For some embodiments, data for a level i is downsampled 2810 and passed through a feature encoder 2812 to generate feature data. An output of a feature encoder 2812 is passed to an occupancy encoder 2816. Data for a level i−1 is downsampled 2802 and passed through a feature encoder 2804 to generate feature data. An output of the feature encoder 2804 is passed to an occupancy encoder 2808.

As discussed with regard to FIG. 17, the octree occupancy data enables a lossless decoding and reconstruction of the PC. The feature data along with the hyperprior data is decoded and reconstructed to generate a lossy reconstruction of the PC.

Typical Attribute Coding Framework

FIG. 19 is a process diagram illustrating an example attribute encoding framework according to some embodiments. For the '144 application, a typical attribute coding framework uses a learning-based method to code the attribute information of the point cloud. As shown in FIG. 19, attributes of the PC may be coded using a similar coding framework 2900 as used for coding the geometry. Geometry coding and attribute coding may differ in two ways. An attribute coding framework relies on the decoded geometry data to encode the attribute information. In place of an occupancy estimator, a distribution parameter estimator block is used to determine the distribution probability of the attribute elements in a slice.
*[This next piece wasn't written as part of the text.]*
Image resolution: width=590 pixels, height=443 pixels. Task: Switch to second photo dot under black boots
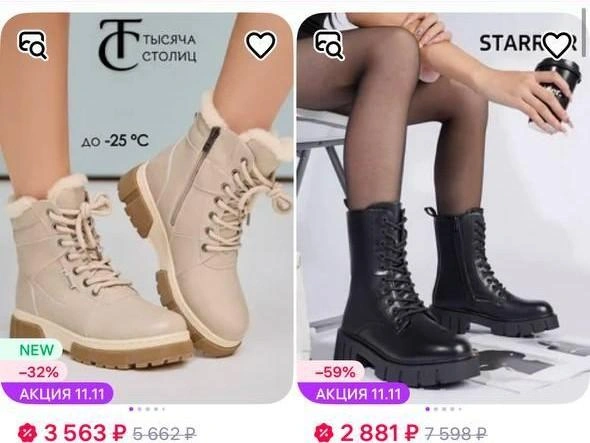[436, 409]
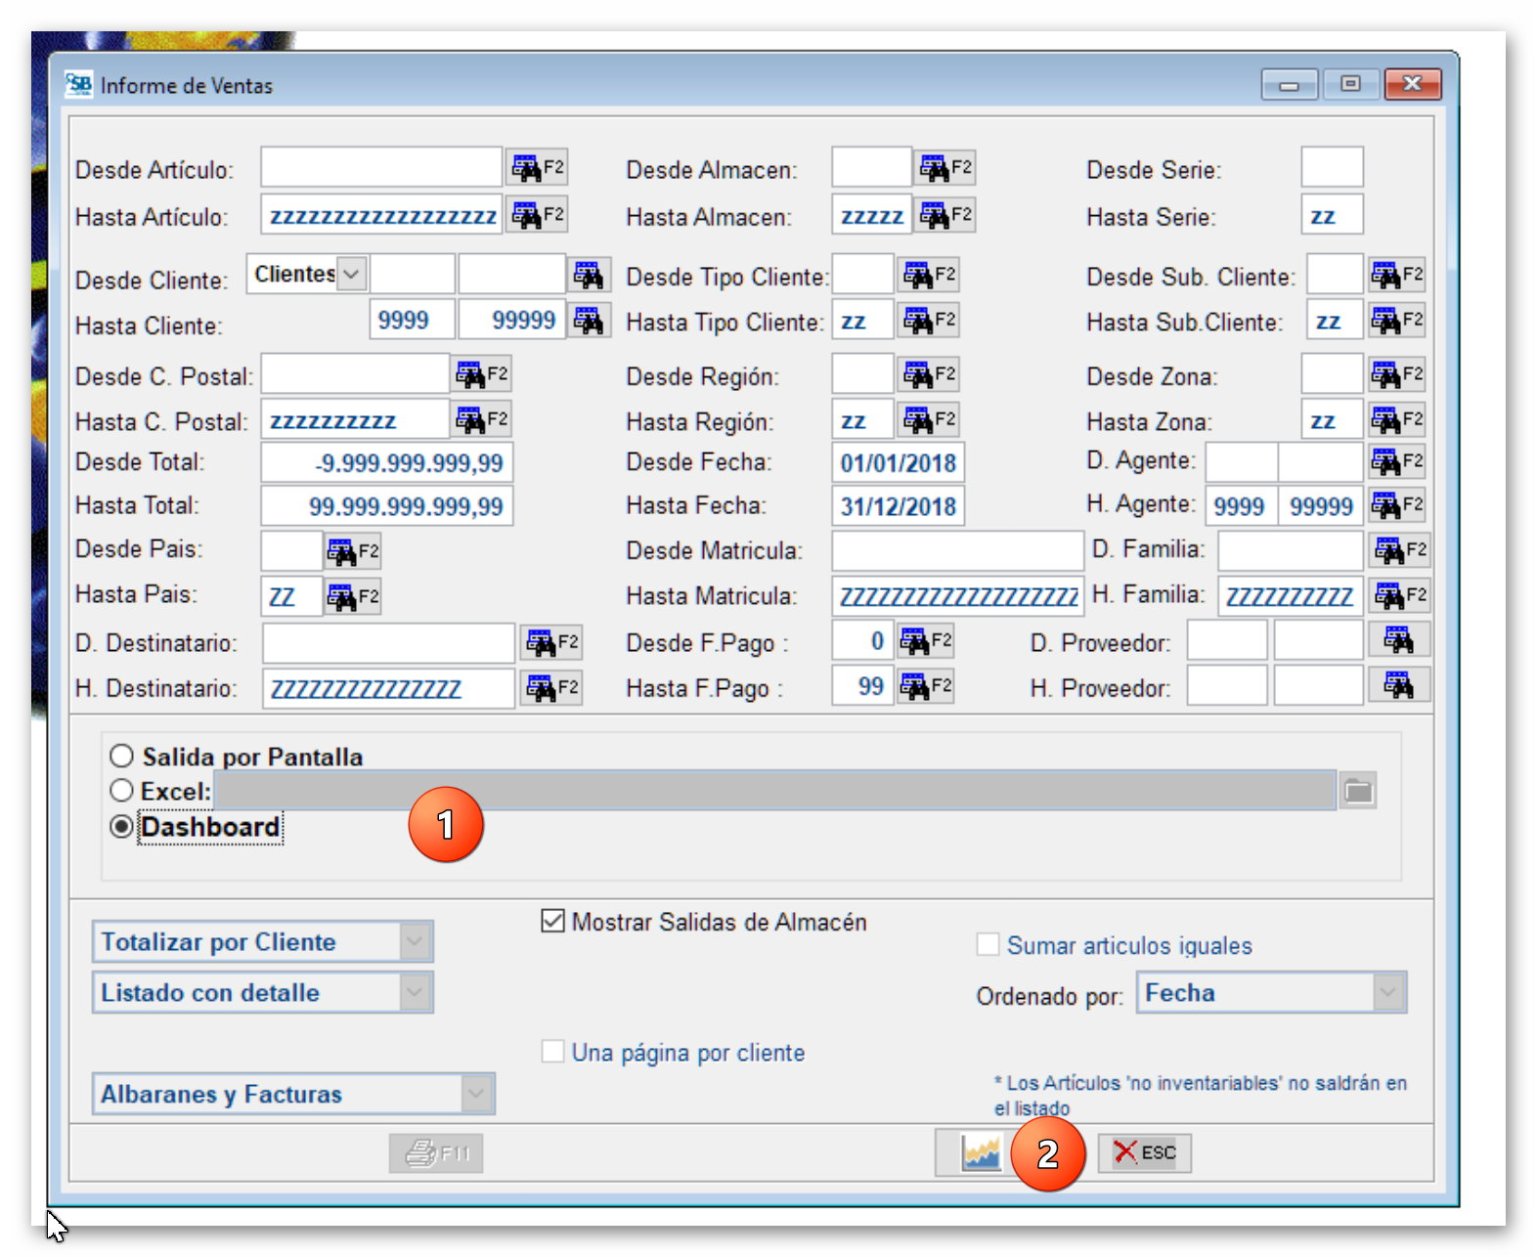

For some embodiments, data for a level i is downsampled 2908 and passed through a feature encoder 2910 to generate feature data. An output of a feature encoder 2910 is passed to an attribute encoder 2912. The attribute encoder 2912 also receives as an input the input to the feature encoder 2910 and the input to the feature encoder 2904 for the i−1 level.

For some embodiments, data for a level i−1 is downsampled 2902 and passed through a feature encoder 2904 to generate feature data. An output of a feature encoder 2904 is passed to an attribute encoder 2906. The attribute encoder 2906 also receives as an input the input to the feature encoder 2904 and the input to the feature encoder for the i−2 level.
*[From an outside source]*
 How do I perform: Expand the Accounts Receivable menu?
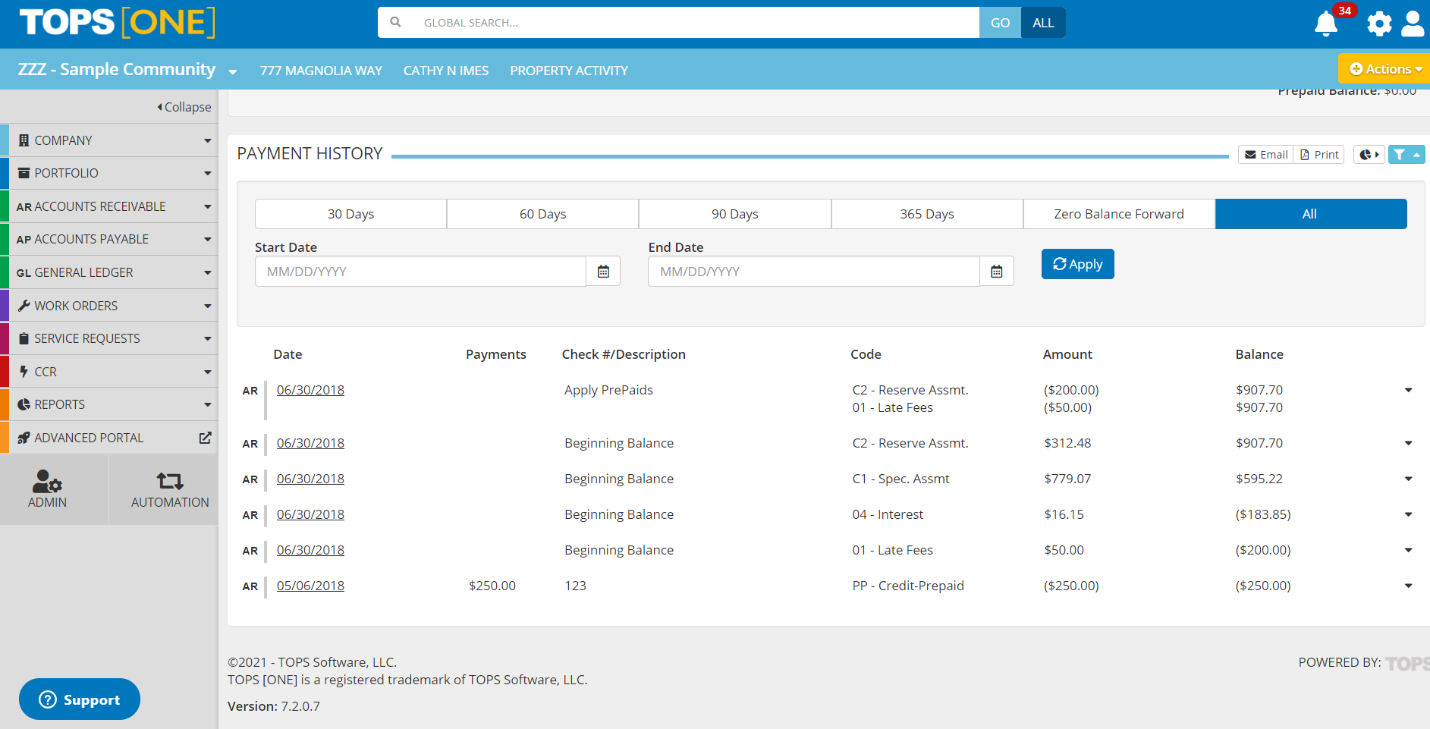coord(110,206)
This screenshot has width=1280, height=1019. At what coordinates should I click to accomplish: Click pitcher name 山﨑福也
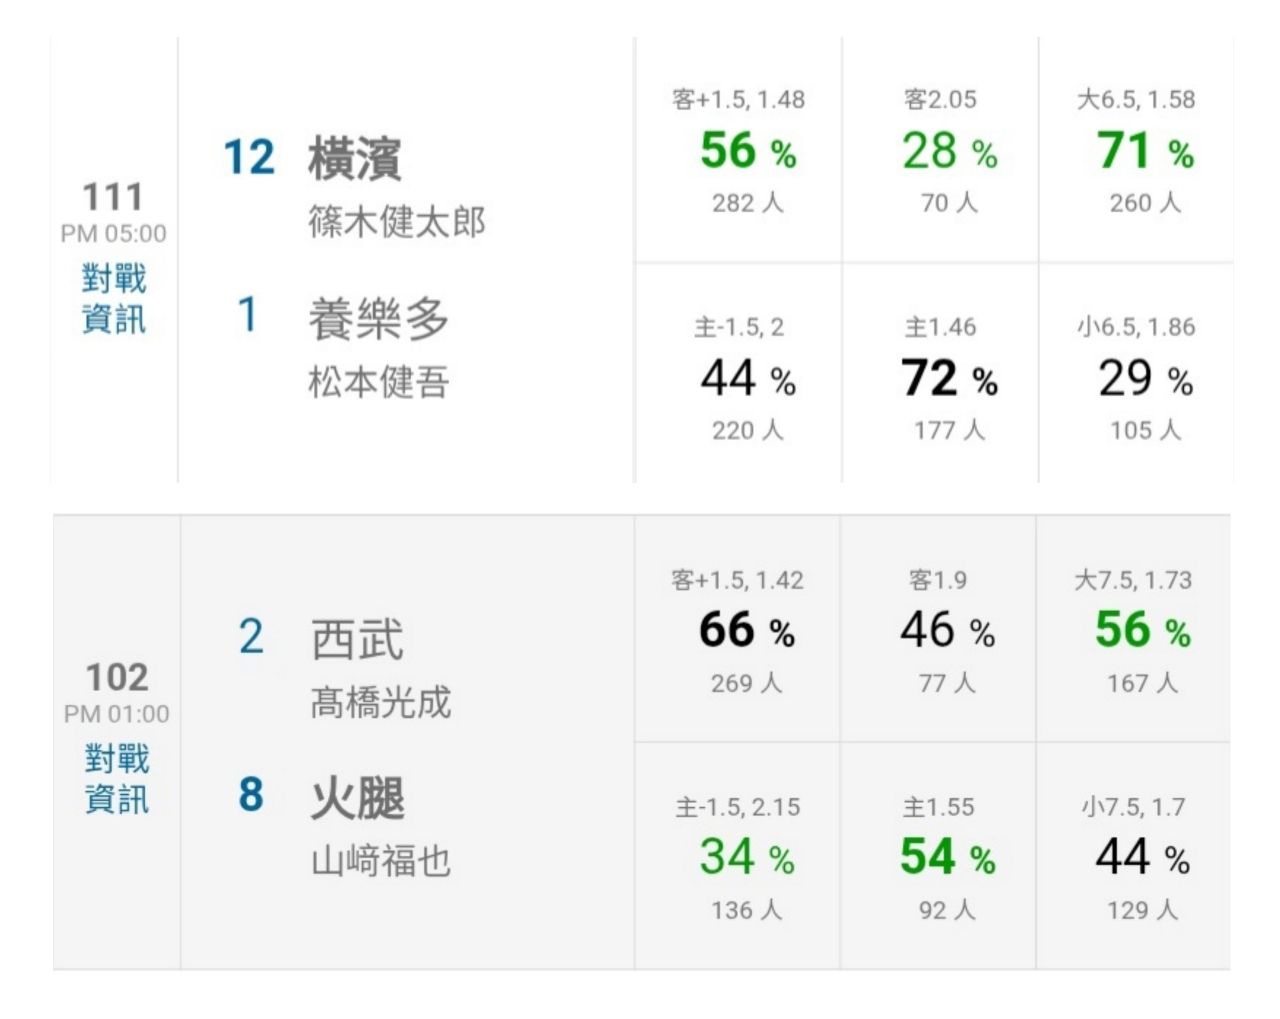point(381,860)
An example apparatus in accordance with some embodiments may include at least one processor configured to perform any one of the methods described within this application. An example apparatus in accordance with some embodiments may include a computer-readable medium storing instructions for causing one or more processors to perform any one of the methods described within this application. An example apparatus in accordance with some embodiments may include at least one processor and at least one non-transitory computer-readable medium storing instructions for causing the at least one processor to perform any one of the methods described within this application. An example signal in accordance with some embodiments may include a bitstream generated according to any one of the methods described within this application.
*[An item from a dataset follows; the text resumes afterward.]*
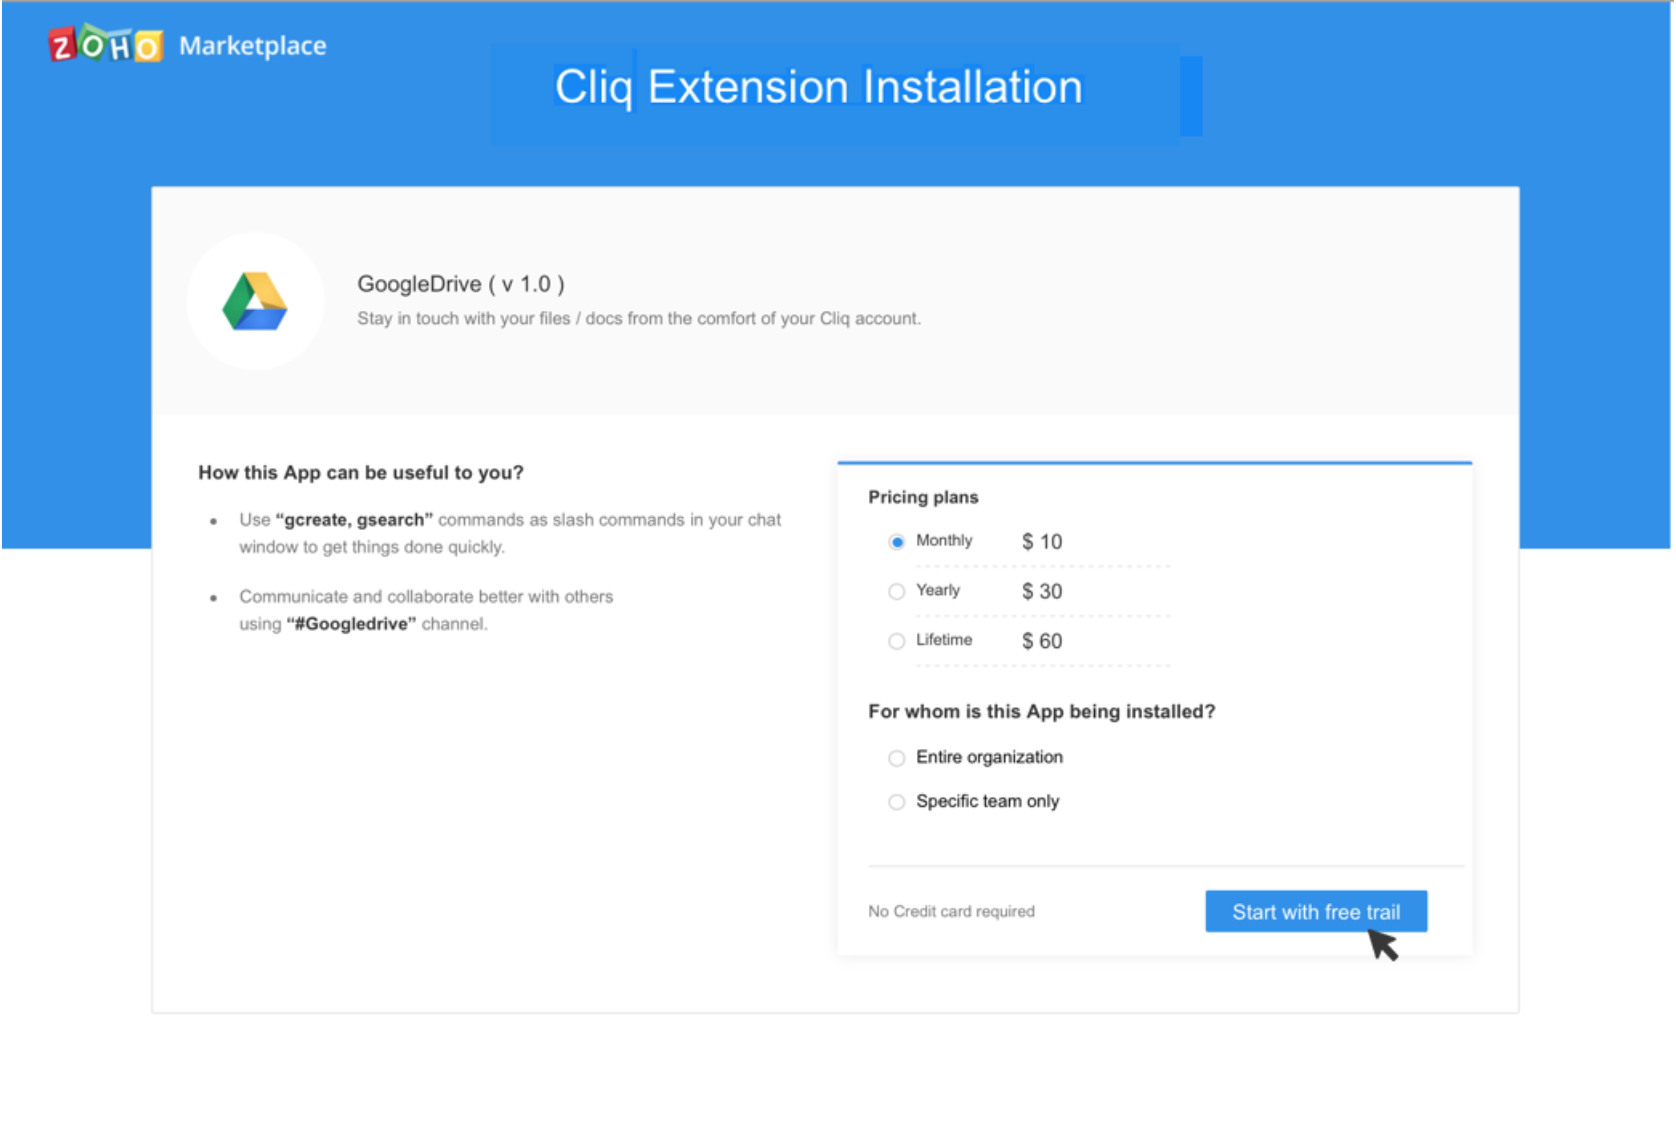This screenshot has width=1676, height=1142.
Task: Select the Yearly pricing plan
Action: point(897,592)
While the methods and systems in accordance with some embodiments are generally discussed in context of extended reality (XR), some embodiments may be applied to any XR contexts such as, e.g., virtual reality (VR)/mixed reality (MR)/augmented reality (AR) contexts. Also, although the term “head mounted display (HMD)” is used herein in accordance with some embodiments, some embodiments may be applied to a wearable device (which may or may not be attached to the head) capable of, e.g., XR, VR, AR, and/or MR for some embodiments.